How to Manage Data Consistency with Multiple Worker Instances?

Kunal AroraKunal Arora
5 min read

Problem Statement

Let’s consider a scenario where we have a single service instance running a cron job. This job checks the database for any entries with a status of COMPLETED. When it finds such entries, it performs the necessary application code changes and updates the status to PROCESSED. However, marking the status as PROCESSED takes some time—around 15 seconds—which results in other rows remaining in a waiting state. What will you do in that case?

A quick solution that often comes to mind is to add more worker instances to manage the increased load. However, the challenge lies in ensuring consistency—specifically, how do you ensure that only one instance is processing a single row at any given time?

Possible Solutions

Approach 1: Use UPDATE SKIP LOCKED

Description: If we are using the SQL DB like Postgress or MySQL here we can use the SQL inbuilt clause i.e. UPDATE SKIP LOCKED.

How UPDATE SKIP LOCKED work?

SQL Query for selecting the respective row

SELECT * FROM tasks
WHERE status = 'COMPLETED'
FOR UPDATE SKIP LOCKED
LIMIT 1;

Let’s understand via example

  • Worker A is trying to retrieve the first row that has a status of COMPLETED.

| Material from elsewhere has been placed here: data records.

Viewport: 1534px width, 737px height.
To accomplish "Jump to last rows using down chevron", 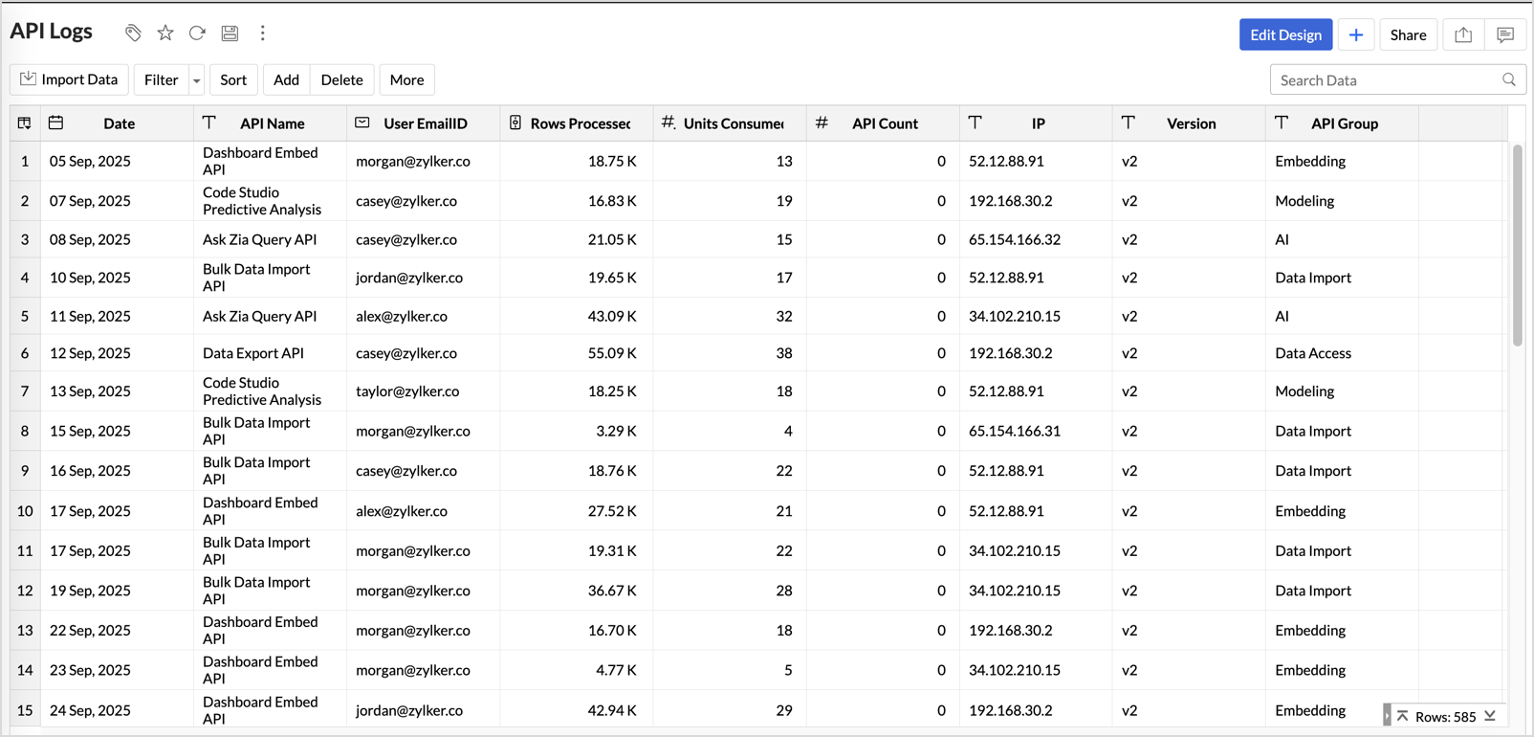I will [1490, 716].
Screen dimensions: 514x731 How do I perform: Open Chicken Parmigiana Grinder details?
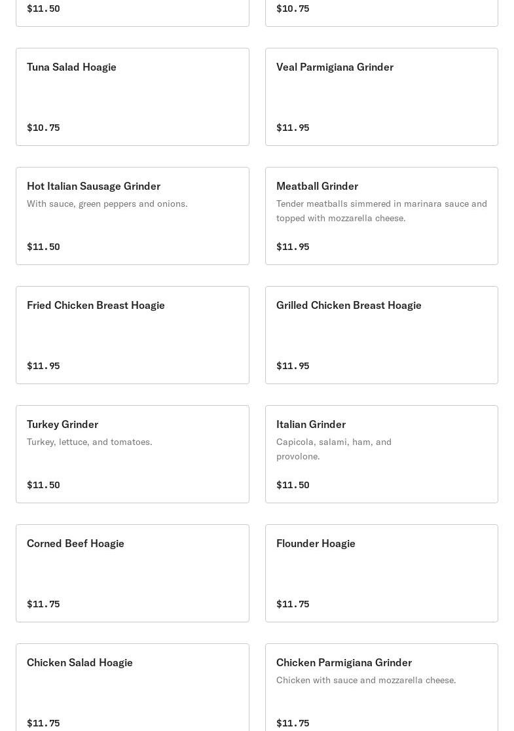(382, 688)
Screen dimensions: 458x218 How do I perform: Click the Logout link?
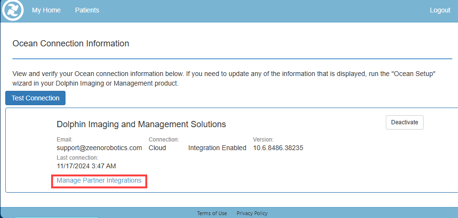point(440,10)
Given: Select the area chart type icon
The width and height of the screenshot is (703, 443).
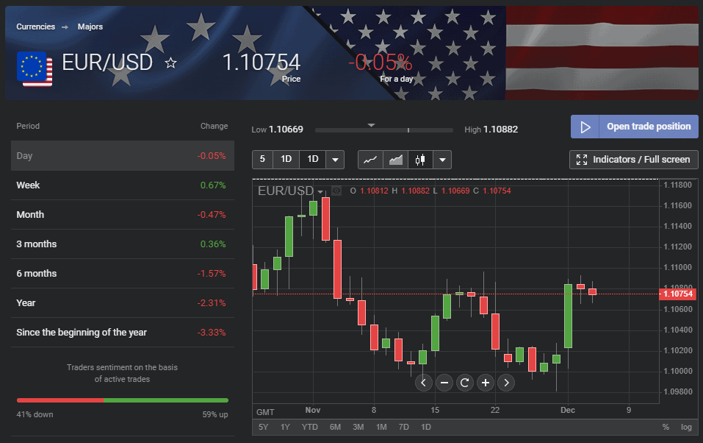Looking at the screenshot, I should click(394, 159).
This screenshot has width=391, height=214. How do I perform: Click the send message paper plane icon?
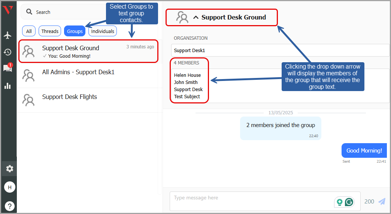[382, 201]
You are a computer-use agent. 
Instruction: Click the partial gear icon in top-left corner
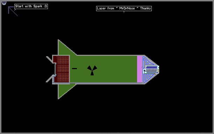[4, 3]
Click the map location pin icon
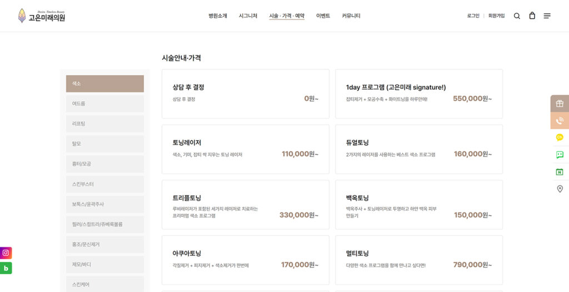Screen dimensions: 569x292 pos(560,189)
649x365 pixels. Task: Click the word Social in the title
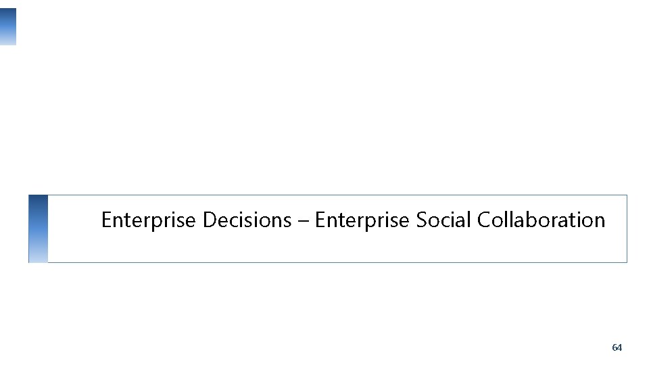click(x=443, y=220)
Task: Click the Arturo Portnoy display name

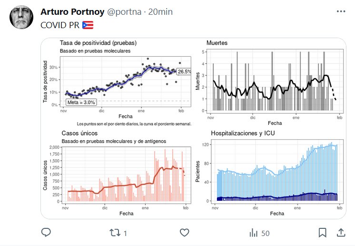Action: [70, 11]
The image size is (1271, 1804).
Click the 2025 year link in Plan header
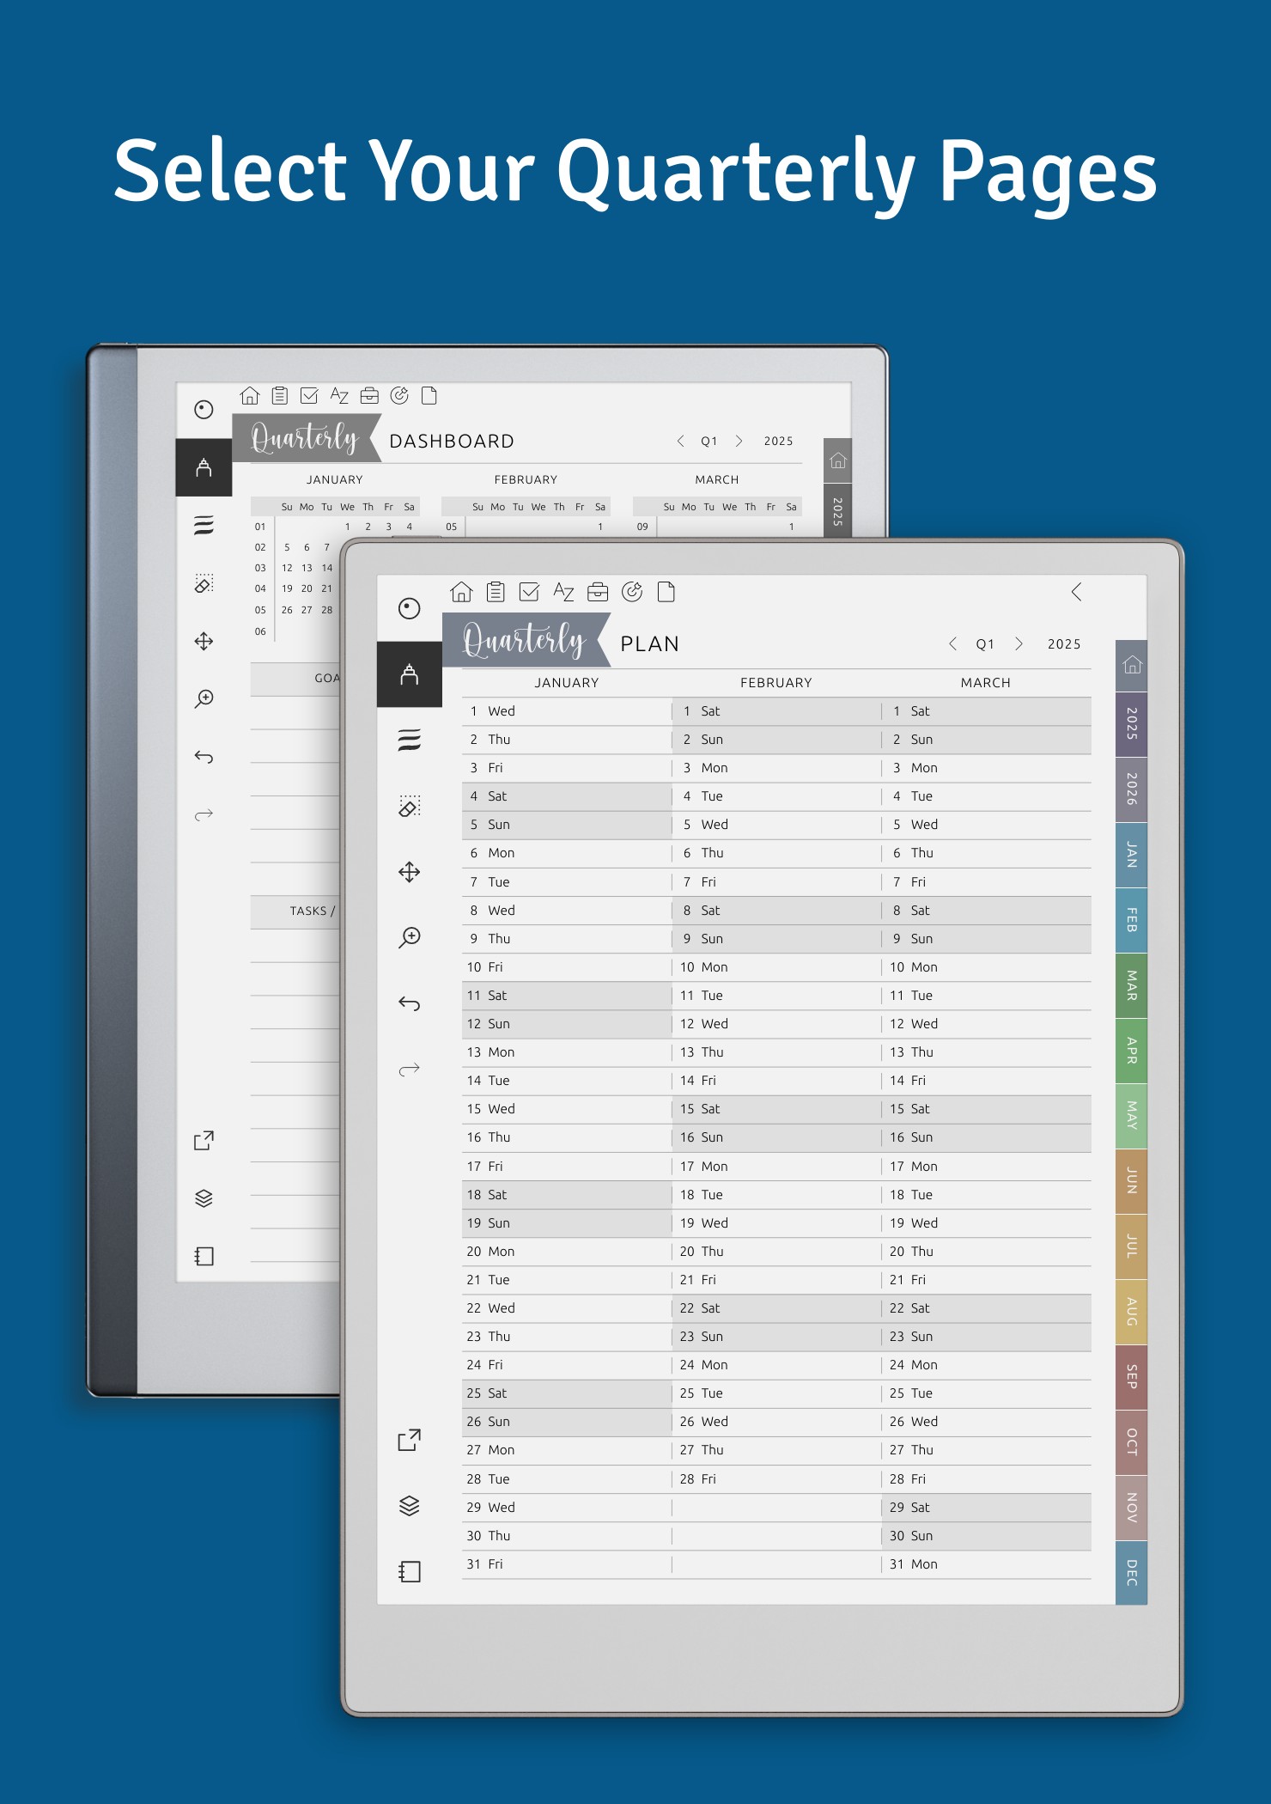[x=1064, y=644]
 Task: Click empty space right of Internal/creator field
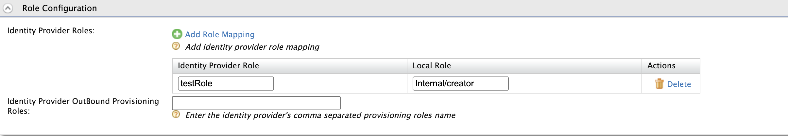click(x=575, y=83)
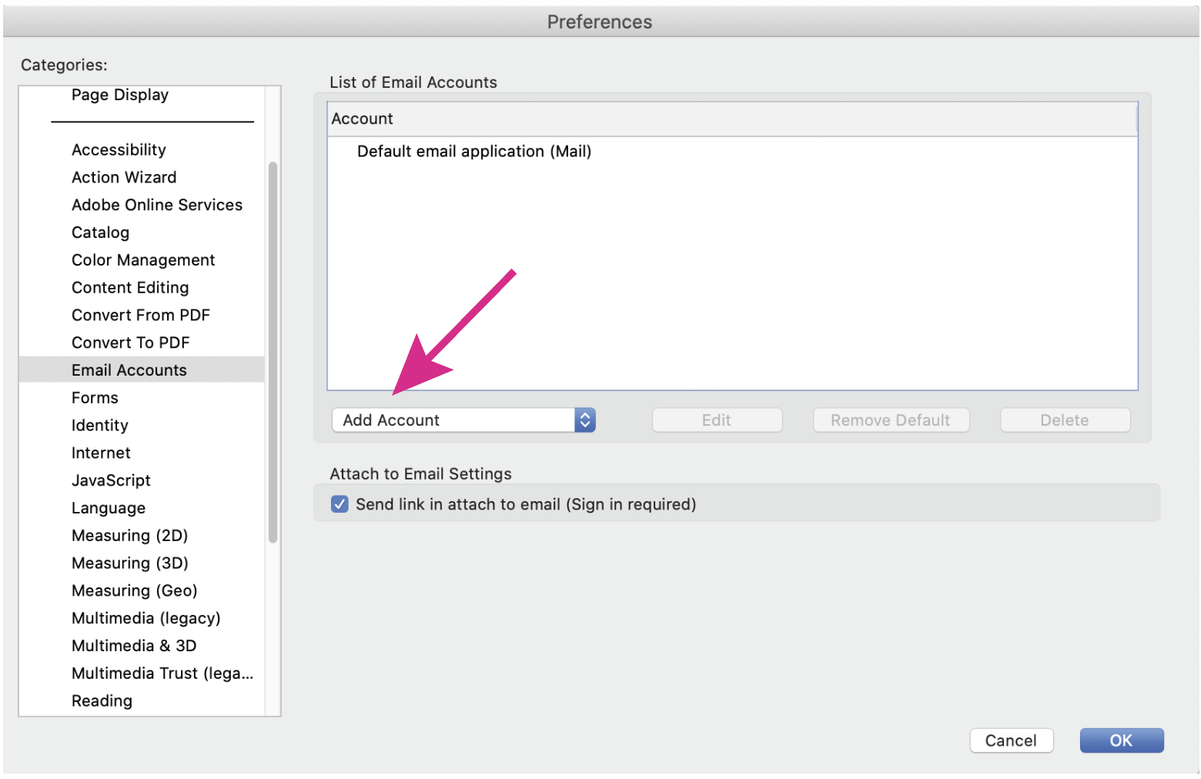
Task: Select the "Default email application (Mail)" row
Action: (474, 151)
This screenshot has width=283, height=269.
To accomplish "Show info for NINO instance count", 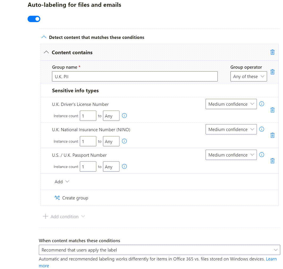I will coord(124,141).
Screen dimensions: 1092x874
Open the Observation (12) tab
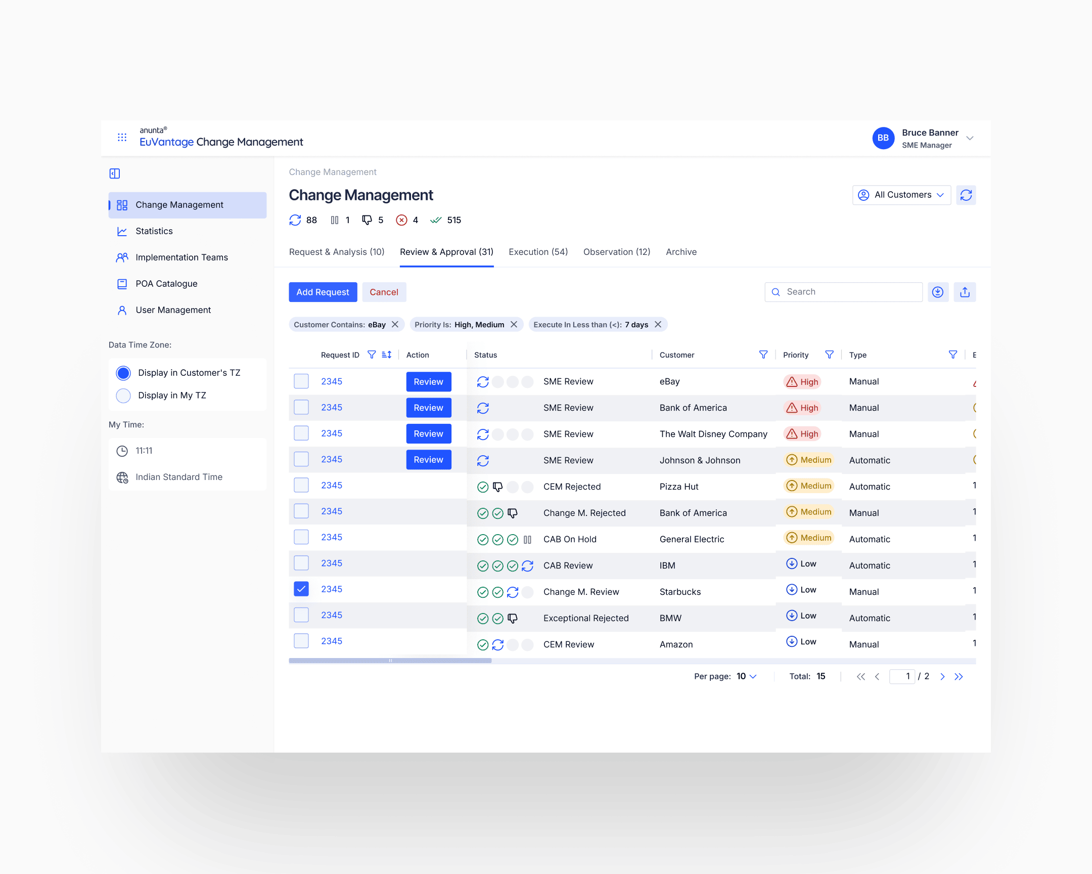616,252
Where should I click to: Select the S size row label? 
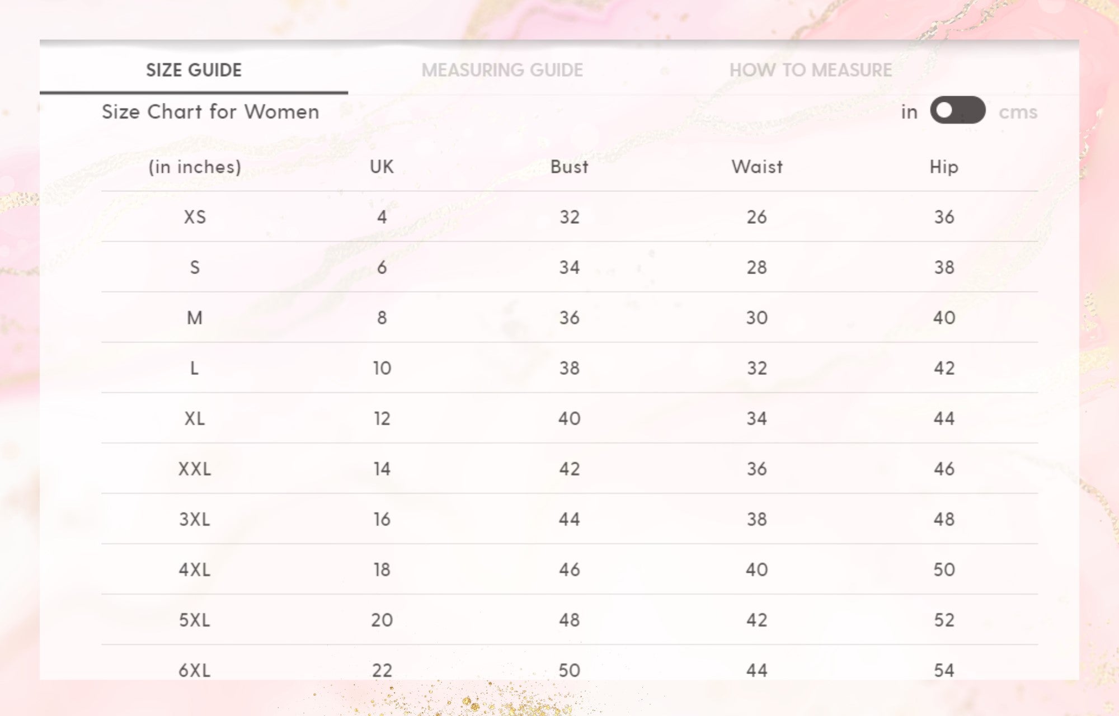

  • This query locks the corresponding row for updating, which prevents any other transactions from modifying it until Worker A has finished its transaction.

  • Meanwhile, Worker B is also trying to select the first row with a status of COMPLETED.

  • Since the first row is already locked, Worker B will skip it (as managed by the SQL Update SKIP LOCKED command) and continue searching for other rows.

  • Now, Worker B can select another row that is not locked by any other worker, which helps prevent inconsistencies and ensures that duplicate work is avoided.

Pros

  • Prevents Worker Contention:

    • UPDATE SKIP LOCKED allows multiple workers to process rows concurrently by skipping any rows that are already locked by another transaction. This helps avoid contention between workers, ensuring that only one worker processes a row at a time.
  • Avoids Blocking:

    • Instead of making workers wait for a lock to be released, the SKIP LOCKED mechanism allows them to skip over locked rows and move on to the next available row. This enhances performance and reduces latency in high-concurrency environments.
  • Improved Throughput:

    • By allowing workers to continue processing without waiting for locks, SKIP LOCKED can lead to better overall system throughput, especially when there are many tasks to process.

Cons

Performance Overhead:

  • While Update SKIP LOCKED helps avoid blocking, each worker may need to perform additional checks to find available rows, which can introduce some performance overhead compared to simpler locking strategies.

Limited to SQL Database Only

  • Update SKIP LOCKED the command is only present in SQL database so the same solution will not work if our DB is No-SQL

Approach 2: Use Redis(Lpush and Lpop command)

Description: Redis Lpush and Lpop commands is atomic i.e if one worker has already popped the task from the queue the same task will not be accessible to another worker

How will flow look like?

  • When a new task is created (e.g., a row with the status "COMPLETED" in your database), push it onto a Redis list using the LPUSH command. This can be done as follows:

    •   import redis
      
        # Connect to Redis
        r = redis.Redis(host='localhost', port=6379, db=0)
      
        # Push a new task (for example, the task ID) onto the list
        task_id = 'task_123'
        r.lpush('task_queue', task_id)
      
  • Each worker instance can then pop a task from the Redis list using the RPOP command. This ensures that the task is removed from the queue and will only be processed by the instance that pops it.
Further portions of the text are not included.